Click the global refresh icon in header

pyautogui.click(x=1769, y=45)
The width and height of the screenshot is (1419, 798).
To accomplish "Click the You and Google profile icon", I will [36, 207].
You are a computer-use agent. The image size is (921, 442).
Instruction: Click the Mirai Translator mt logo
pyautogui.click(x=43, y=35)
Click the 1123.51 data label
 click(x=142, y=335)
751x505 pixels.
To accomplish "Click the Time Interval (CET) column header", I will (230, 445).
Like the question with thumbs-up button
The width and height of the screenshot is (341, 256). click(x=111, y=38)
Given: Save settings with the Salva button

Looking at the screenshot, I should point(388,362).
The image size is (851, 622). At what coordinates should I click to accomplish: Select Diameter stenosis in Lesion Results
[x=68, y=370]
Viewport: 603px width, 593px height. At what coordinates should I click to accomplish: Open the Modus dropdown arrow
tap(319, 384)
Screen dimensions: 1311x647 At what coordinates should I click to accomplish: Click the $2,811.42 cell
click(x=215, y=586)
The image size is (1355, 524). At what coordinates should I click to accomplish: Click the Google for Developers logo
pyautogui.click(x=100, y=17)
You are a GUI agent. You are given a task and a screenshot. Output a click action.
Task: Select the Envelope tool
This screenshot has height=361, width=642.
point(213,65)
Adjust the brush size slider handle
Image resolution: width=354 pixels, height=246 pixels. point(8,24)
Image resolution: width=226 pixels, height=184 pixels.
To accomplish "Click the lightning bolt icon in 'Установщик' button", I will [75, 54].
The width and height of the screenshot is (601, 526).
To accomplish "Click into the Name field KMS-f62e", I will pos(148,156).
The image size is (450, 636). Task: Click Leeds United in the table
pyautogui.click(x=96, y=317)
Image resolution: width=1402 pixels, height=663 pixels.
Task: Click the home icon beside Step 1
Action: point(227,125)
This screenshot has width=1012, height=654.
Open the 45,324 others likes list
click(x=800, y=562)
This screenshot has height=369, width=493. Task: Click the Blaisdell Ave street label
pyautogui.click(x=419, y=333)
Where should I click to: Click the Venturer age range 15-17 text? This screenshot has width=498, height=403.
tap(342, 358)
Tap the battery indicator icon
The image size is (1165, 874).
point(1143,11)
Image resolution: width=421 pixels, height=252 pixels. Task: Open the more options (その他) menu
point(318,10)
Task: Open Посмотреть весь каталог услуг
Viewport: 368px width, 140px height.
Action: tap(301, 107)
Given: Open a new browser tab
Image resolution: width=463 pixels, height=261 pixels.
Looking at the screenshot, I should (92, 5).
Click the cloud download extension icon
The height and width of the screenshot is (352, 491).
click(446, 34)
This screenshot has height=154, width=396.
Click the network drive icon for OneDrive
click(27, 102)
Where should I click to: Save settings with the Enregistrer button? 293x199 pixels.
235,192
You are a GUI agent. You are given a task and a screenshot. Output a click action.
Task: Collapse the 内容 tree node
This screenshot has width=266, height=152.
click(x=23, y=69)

§ **Exercise brief**
Please edit the data above, replacing "Leeds United" with "Leeds Rhinos" throughout and leaving everything else unchanged.

§ **Result for this exercise**
Click the global refresh icon in header

pyautogui.click(x=1769, y=45)
The width and height of the screenshot is (1419, 798).
To accomplish "Click the You and Google profile icon", I will [36, 207].
You are a computer-use agent. The image size is (921, 442).
Instruction: Click the Mirai Translator mt logo
pyautogui.click(x=43, y=35)
Click the 1123.51 data label
 click(x=142, y=335)
751x505 pixels.
To accomplish "Click the Time Interval (CET) column header", I will (230, 445).
Like the question with thumbs-up button
The width and height of the screenshot is (341, 256). click(x=111, y=38)
Given: Save settings with the Salva button

Looking at the screenshot, I should point(388,362).
The image size is (851, 622). At what coordinates should I click to accomplish: Select Diameter stenosis in Lesion Results
[x=68, y=370]
Viewport: 603px width, 593px height. At what coordinates should I click to accomplish: Open the Modus dropdown arrow
tap(319, 384)
Screen dimensions: 1311x647 At what coordinates should I click to accomplish: Click the $2,811.42 cell
click(x=215, y=586)
The image size is (1355, 524). At what coordinates should I click to accomplish: Click the Google for Developers logo
pyautogui.click(x=100, y=17)
You are a GUI agent. You are given a task and a screenshot. Output a click action.
Task: Select the Envelope tool
This screenshot has height=361, width=642.
point(213,65)
Adjust the brush size slider handle
Image resolution: width=354 pixels, height=246 pixels. point(8,24)
Image resolution: width=226 pixels, height=184 pixels.
To accomplish "Click the lightning bolt icon in 'Установщик' button", I will [75, 54].
The width and height of the screenshot is (601, 526).
To accomplish "Click into the Name field KMS-f62e", I will pos(148,156).
The image size is (450, 636). Task: Click Leeds Rhinos in the table
pyautogui.click(x=96, y=317)
Image resolution: width=1402 pixels, height=663 pixels.
Task: Click the home icon beside Step 1
Action: point(227,125)
This screenshot has width=1012, height=654.
Open the 45,324 others likes list
click(x=800, y=562)
This screenshot has height=369, width=493. Task: Click the Blaisdell Ave street label
pyautogui.click(x=419, y=333)
Where should I click to: Click the Venturer age range 15-17 text? This screenshot has width=498, height=403.
tap(342, 358)
Tap the battery indicator icon
The image size is (1165, 874).
point(1143,11)
Image resolution: width=421 pixels, height=252 pixels. Task: Open the more options (その他) menu
point(318,10)
Task: Open Посмотреть весь каталог услуг
Viewport: 368px width, 140px height.
Action: tap(301, 107)
Given: Open a new browser tab
Image resolution: width=463 pixels, height=261 pixels.
Looking at the screenshot, I should (92, 5).
Click the cloud download extension icon
The height and width of the screenshot is (352, 491).
click(446, 34)
This screenshot has height=154, width=396.
Click the network drive icon for OneDrive
click(27, 102)
Where should I click to: Save settings with the Enregistrer button? 293x199 pixels.
235,192
You are a GUI agent. You are given a task and a screenshot. Output a click action.
Task: Collapse the 内容 tree node
This screenshot has width=266, height=152.
click(x=23, y=69)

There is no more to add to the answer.